The last reason a client may reject your rate is because they don’t feel you’re worth it. As they say in sales terms: your value proposition is lacking. This brings us back to where I started this story. The client sees you as an expense.
Here’s my take on that:
If you do your job right, you will MAKE your client money instead of COSTING your client money. Even if you’re working for a non-profit, your job is to always add value, and for that you deserve to be fairly compensated.
As a reminder to yourself, copy the following text, print it out, and put it where you can see it:
As long as you’re adding value, you’re not costing anyone anything.
Let’s look at an example of adding value.
Apple just launched the AirPods Max at $549. A premium price for a premium product. These things sold out in a matter of days. Here’s what’s remarkable: most buyers did not have a chance to try these headphones out first.
Because of Apple’s reputation and marketing, these buyers believed they’d be getting value for money.
Have I got news for you!
You don’t have to be an Apple to make people bite. As an independent contractor YOU are in charge of your product or service. You are the head of quality control. You are responsible for your reputation, and for your marketing.
So, instead of watching mic reviews on YouTube, or getting into arguments on social media, spend part of your time studying sales and marketing. Instead of spending money on new equipment you don’t really need, have someone build a better website or produce a better demo. Something that tells the world you’re not some amateur, but a real pro!
A NEW MINDSET
Turn the tables around for a change. At least in your head.
You don’t depend on that one client. That client depends on you. The client doesn’t dictate your rate. You determine how much you are worth. Within reason, and within your market, of course.
No matter what number you end up with, you’ve got to KNOW YOUR WORTH and PRICE for PROFIT. Whether you’re just beginning, or you’re a VO veteran. Otherwise you’re merely a hobbyist.
But what if a client refuses to pay what you think is fair?
As a business person you should know that you’re not right for every client, and not every client is right for you.
The great thing about being a freelancer is that there are always more and better opportunities. You just need to find them, or have them find you. That’s part of your job description.
It’s no accomplishment to book a low paying gig. It’s a lot harder to find clients that pay well and give you return business.
THE COST OF ADVERTISING
At the start of this new year, please get it out of your head that you are expensive. The word “expensive” is a comparative deletion.

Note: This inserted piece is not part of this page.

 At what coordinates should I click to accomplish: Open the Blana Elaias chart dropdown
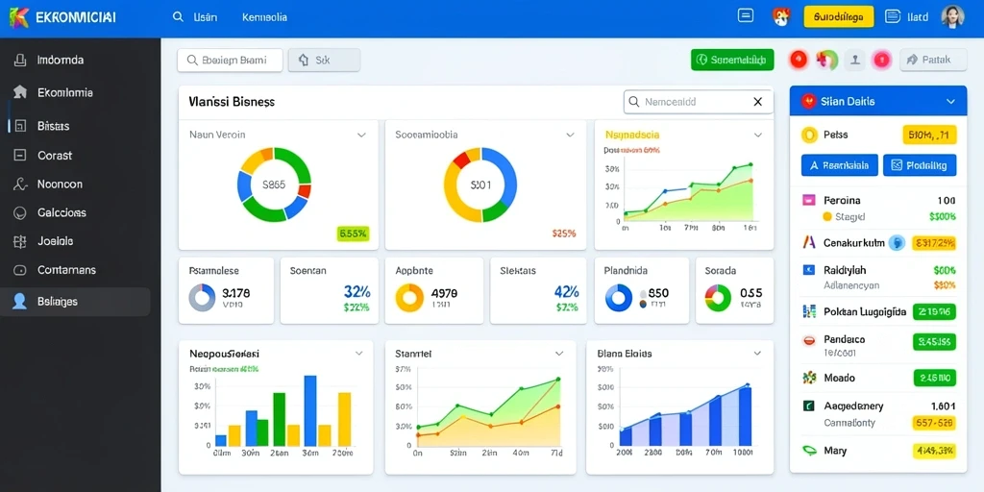758,354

The question is: “expensive, compared to what?”
When you look at the cost of a television commercial, the money spent on a voice over is but a fraction of the total budget.
Unless they’re celebs, VO’s are always cheaper than on-camera actors, and cheaper than the entire crew and equipment needed to film those few seconds. VO’s are way less expensive than the big shot director, the guys who wrote the lousy script, the composer responsible for that ear worm of a tune, and the musicians playing the music.

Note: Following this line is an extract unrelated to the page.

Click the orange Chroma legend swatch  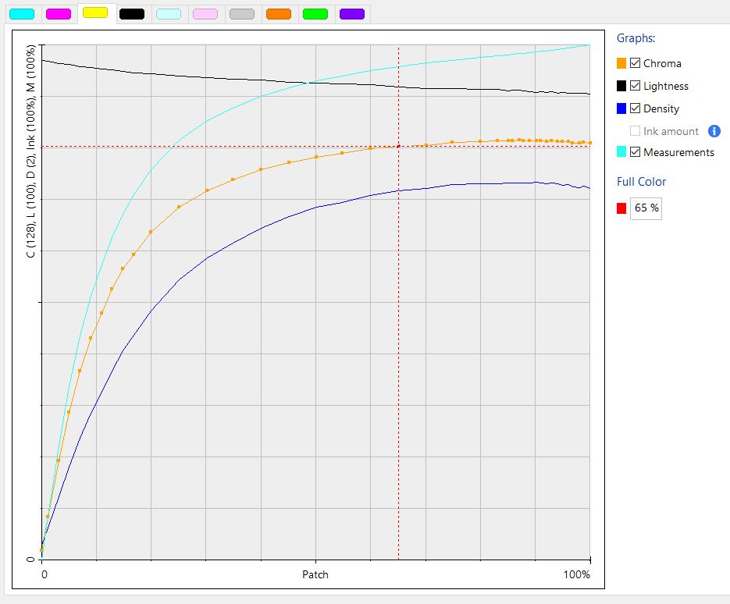(x=621, y=63)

And I’m not even talking about all the lawyers involved in making sure the campaign is kosher. When I did my David Attenborough soundalike for a national IHOP campaign, three lawyers on two continents were listening in. They had to make sure I didn’t sound too much like the famous British naturalist, or IHOP would get in trouble.
These lawyers were the reason the session took over three hours because the client wanted me to sound more like Attenborough, and the legal team wanted me to tone it down. Every word and every inflection was debated and recreated ad infinitum.
I love Hawaiian French toast, but I’ll never eat at the International House Of Pancakes again!
Do you think these corporate lawyers made more money than the humble voice over doing all the work?
Do I even need to answer that question?
If there’s anything I’d like you to take away from this blog post it is this:
You are an asset. Not an expense.
True pros consistently give more than what they take.
Or in the words of a famous Dutch blogger:
Your added value is always higher than your rate!